> _Requirement_: Please repeat the listing below in its entirety, exactly.
=======
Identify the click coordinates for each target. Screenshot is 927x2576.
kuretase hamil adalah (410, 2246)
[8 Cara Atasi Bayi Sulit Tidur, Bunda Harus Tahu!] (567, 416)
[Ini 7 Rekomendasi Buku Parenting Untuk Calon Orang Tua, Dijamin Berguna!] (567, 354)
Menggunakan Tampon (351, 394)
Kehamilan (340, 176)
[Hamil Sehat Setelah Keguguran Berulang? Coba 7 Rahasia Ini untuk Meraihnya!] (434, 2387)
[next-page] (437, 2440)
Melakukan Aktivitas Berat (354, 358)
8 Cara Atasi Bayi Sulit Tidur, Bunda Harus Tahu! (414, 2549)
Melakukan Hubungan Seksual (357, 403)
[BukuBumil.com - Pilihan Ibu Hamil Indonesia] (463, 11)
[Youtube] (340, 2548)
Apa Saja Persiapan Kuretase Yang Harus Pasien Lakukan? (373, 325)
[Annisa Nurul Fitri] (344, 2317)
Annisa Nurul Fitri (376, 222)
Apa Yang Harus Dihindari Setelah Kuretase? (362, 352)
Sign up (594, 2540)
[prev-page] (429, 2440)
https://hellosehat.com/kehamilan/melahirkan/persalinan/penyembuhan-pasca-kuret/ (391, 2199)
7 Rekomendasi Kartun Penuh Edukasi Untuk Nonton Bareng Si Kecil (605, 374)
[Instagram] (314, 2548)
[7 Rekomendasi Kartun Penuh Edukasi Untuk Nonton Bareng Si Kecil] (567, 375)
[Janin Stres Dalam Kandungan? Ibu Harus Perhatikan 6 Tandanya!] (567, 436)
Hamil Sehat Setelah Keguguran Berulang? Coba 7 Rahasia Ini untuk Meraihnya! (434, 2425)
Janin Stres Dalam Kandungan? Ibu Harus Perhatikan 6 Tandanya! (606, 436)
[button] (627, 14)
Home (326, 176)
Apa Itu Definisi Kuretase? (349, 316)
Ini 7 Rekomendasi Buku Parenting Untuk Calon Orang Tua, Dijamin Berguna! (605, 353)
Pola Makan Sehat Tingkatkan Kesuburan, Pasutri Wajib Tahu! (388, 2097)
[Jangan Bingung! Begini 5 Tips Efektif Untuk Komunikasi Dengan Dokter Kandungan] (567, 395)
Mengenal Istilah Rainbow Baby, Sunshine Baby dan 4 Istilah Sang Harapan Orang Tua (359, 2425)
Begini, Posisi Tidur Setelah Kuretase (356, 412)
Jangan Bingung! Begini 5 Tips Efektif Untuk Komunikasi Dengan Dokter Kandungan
=======
> _Exercise result_:
Identify the click coordinates for each target. Screenshot is 927x2576.
kuretase hamil adalah (410, 2246)
[8 Cara Atasi Bayi Sulit Tidur, Bunda Harus Tahu!] (567, 416)
[Ini 7 Rekomendasi Buku Parenting Untuk Calon Orang Tua, Dijamin Berguna!] (567, 354)
Menggunakan Tampon (351, 394)
Kehamilan (340, 176)
[Hamil Sehat Setelah Keguguran Berulang? Coba 7 Rahasia Ini untuk Meraihnya!] (434, 2387)
[next-page] (437, 2440)
Melakukan Aktivitas Berat (354, 358)
8 Cara Atasi Bayi Sulit Tidur, Bunda Harus Tahu! (414, 2549)
Melakukan Hubungan Seksual (357, 403)
[BukuBumil.com - Pilihan Ibu Hamil Indonesia] (463, 11)
[Youtube] (340, 2548)
Apa Saja Persiapan Kuretase Yang Harus Pasien Lakukan? (373, 325)
[Annisa Nurul Fitri] (344, 2317)
Annisa Nurul Fitri (376, 222)
Apa Yang Harus Dihindari Setelah Kuretase? (362, 352)
Sign up (594, 2540)
[prev-page] (429, 2440)
https://hellosehat.com/kehamilan/melahirkan/persalinan/penyembuhan-pasca-kuret/ (391, 2199)
7 Rekomendasi Kartun Penuh Edukasi Untuk Nonton Bareng Si Kecil (605, 374)
[Instagram] (314, 2548)
[7 Rekomendasi Kartun Penuh Edukasi Untuk Nonton Bareng Si Kecil] (567, 375)
[Janin Stres Dalam Kandungan? Ibu Harus Perhatikan 6 Tandanya!] (567, 436)
Hamil Sehat Setelah Keguguran Berulang? Coba 7 Rahasia Ini untuk Meraihnya! (434, 2425)
Janin Stres Dalam Kandungan? Ibu Harus Perhatikan 6 Tandanya! (606, 436)
[button] (627, 14)
Home (326, 176)
Apa Itu Definisi Kuretase? (349, 316)
Ini 7 Rekomendasi Buku Parenting Untuk Calon Orang Tua, Dijamin Berguna! (605, 353)
Pola Makan Sehat Tingkatkan Kesuburan, Pasutri Wajib Tahu! (388, 2097)
[Jangan Bingung! Begini 5 Tips Efektif Untuk Komunikasi Dengan Dokter Kandungan] (567, 395)
Mengenal Istilah Rainbow Baby, Sunshine Baby dan 4 Istilah Sang Harapan Orang Tua (359, 2425)
Begini, Posisi Tidur Setelah Kuretase (356, 412)
Jangan Bingung! Begini 5 Tips Efektif Untuk Komunikasi Dengan Dokter Kandungan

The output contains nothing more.